The Ten-Year Wait

May 8, 2026

Junior hardly knew his mother. She left Honduras when he was three years old. He was almost 14 when he finally saw her again, waiting at an airport in Houston, next to an aunt he recognized. He didn’t know what to do. He just remembers that he cried.

From one day to the next

Junior had been living with his grandfather in Honduras, the only family member who could care for him. When serious circumstances made that no longer possible, he made the journey north alone. There was no preparation or long goodbye. Everything happened quickly.

“I never thought I would come to the United States,” he says. “From one day to the next, everything changed.”

He remembers fear on his first airplane flight; the unknown stretching out in every direction. But he still moved toward it.

 

It was like being born again.

Junior, on meeting the mother he did not remember.

 Ten years of not knowing

Junior spent time in foster care while his immigration case moved forward, confused and heavy with waiting. About a month after arriving, he was connected with KIND. From that point on, he wasn’t navigating the system alone.

But the process was slow. It took ten years. Ten years of school without knowing whether college was possible. Ten years of working, building roots, creating a future—without certainty about whether any of it would last.

There were moments of anguish and moments of happiness,” he says. “But I kept going.”

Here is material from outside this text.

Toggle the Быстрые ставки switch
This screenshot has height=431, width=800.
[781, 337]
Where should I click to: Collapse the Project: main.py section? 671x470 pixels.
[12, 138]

Different KIND attorneys stepped in over the years, but the commitment stayed constant. “I think it’s a blessing from God that they crossed my path.”

The video his mother still keeps

Someone recorded the reunion, and his mother keeps it close. The video shows what words struggle to convey, two people who loved each other before they knew each other, meeting again as if  for the first time.

Junior has tried more than once to describe what it felt like. The closest he’s come: “It was like being born again.”

A letter arrives

He was at work when he got the call that a letter arrived for him. Junior felt the old anxiety rise, too many moments in the past had taught him not to expect good news.

His aunt read it to him. His green card had been approved.

“It was a great joy,” he says. “A huge relief. With a green card, you feel safer. You feel that you can make plans.”

For the first time in ten years, the waiting was over.

Looking ahead

Junior works now and plays soccer on weekends like he always has. He’s looking at schools where he can study and work at the same time. He wants to be a mechanical engineer, a goal he held quietly for years without letting himself say it out loud.

“I didn’t dare before,” he says. “Now I feel secure.”

He spent ten years building a life in a country that had not yet decided whether to let him stay. He went to school, graduated, worked, and kept showing up—not because the outcome was certain, but because he had decided to act as if it would be.

That, more than anything, is what he would tell someone else in his position.

“Put your heart into your studies and your goals. Anything is possible.”